Position du Gouvernement flamand A.2.1. En ordre principal, le Gouvernement flamand estime que le recours en annulation est irrecevable à défaut d'intérêt dans le chef des parties requérantes.

Les parties qui invoquent leur qualité de membre du personnel de l'entreprise portuaire communale autonome d'Anvers n'ont qu'un intérêt fort indirect, qui s'assimile presque à une action populaire.

Le recours des autres requérants est lui aussi irrecevable à défaut d'intérêt, vu l'absence d'intérêt personnel et vu qu'ils introduisent le recours en nom propre et non en tant que représentants d'une organisation syndicale afin de sauvegarder les prérogatives de l'organisation syndicale elle-même.

A.2.2. Pour ce qui est du fond de l'affaire, le Gouvernement flamand expose dans le détail le cadre dans lequel la disposition entreprise doit être située. Il est souligné que le législateur décrétal n'a jamais eu l'intention de rendre impossible toute forme de tutelle administrative sur les entreprises portuaires communales autonomes. Le législateur décrétal a uniquement estimé qu'il était souhaitable, eu égard au secteur spécifique et extrêmement commercial et concurrentiel dans lequel les entreprises précitées sont actives, de prévoir une réglementation distincte dans le décret relatif aux ports qui est en projet.

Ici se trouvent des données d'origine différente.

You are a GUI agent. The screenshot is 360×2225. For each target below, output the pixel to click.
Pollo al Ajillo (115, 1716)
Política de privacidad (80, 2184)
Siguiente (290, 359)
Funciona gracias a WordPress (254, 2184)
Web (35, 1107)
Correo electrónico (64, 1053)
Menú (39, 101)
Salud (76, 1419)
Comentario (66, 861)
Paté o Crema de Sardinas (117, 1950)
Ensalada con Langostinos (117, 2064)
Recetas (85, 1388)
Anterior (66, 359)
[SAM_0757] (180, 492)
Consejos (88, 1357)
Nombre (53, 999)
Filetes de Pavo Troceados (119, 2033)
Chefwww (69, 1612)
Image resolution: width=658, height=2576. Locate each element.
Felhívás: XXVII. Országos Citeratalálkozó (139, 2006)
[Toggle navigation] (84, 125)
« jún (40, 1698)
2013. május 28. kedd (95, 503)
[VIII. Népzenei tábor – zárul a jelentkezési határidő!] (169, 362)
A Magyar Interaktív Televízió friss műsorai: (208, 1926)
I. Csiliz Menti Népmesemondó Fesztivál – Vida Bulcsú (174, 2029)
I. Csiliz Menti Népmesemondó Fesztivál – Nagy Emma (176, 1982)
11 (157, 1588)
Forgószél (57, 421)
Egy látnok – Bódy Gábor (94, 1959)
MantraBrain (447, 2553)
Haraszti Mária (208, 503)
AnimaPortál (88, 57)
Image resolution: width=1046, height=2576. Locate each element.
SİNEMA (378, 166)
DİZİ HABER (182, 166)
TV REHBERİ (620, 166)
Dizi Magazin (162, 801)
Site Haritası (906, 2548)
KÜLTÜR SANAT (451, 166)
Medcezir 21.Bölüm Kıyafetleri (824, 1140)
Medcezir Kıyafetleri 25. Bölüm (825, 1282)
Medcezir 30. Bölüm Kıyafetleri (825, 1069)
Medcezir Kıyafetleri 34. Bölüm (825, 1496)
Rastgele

De l'avis de la section de législation du Conseil d'Etat relatif au projet qui a conduit à la disposition décrétale entreprise, il ne se déduit pas que les règles relatives à la tutelle administrative ne pourraient être diversifiées.

A.2.3. Le Gouvernement flamand souligne que le législateur fédéral a lui aussi prévu une certaine différenciation en la matière. Alors qu'auparavant seules des régies communales ordinaires pouvaient mener des activités commerciales ou concurrentielles, cette distinction a été modifiée en ce sens que seules des régies communales autonomes peuvent actuellement mener des activités à caractère industriel ou commercial. Le fait, précisément, qu'il est accordé une plus grande autonomie a des implications pour le règlement de la tutelle administrative. Il serait contradictoire d'accorder une plus grande autonomie pour certaines activités si l'on vidait cette autonomie de sa substance en instaurant une réglementation de la tutelle administrative qui s'appliquerait indistinctement à toutes les entreprises.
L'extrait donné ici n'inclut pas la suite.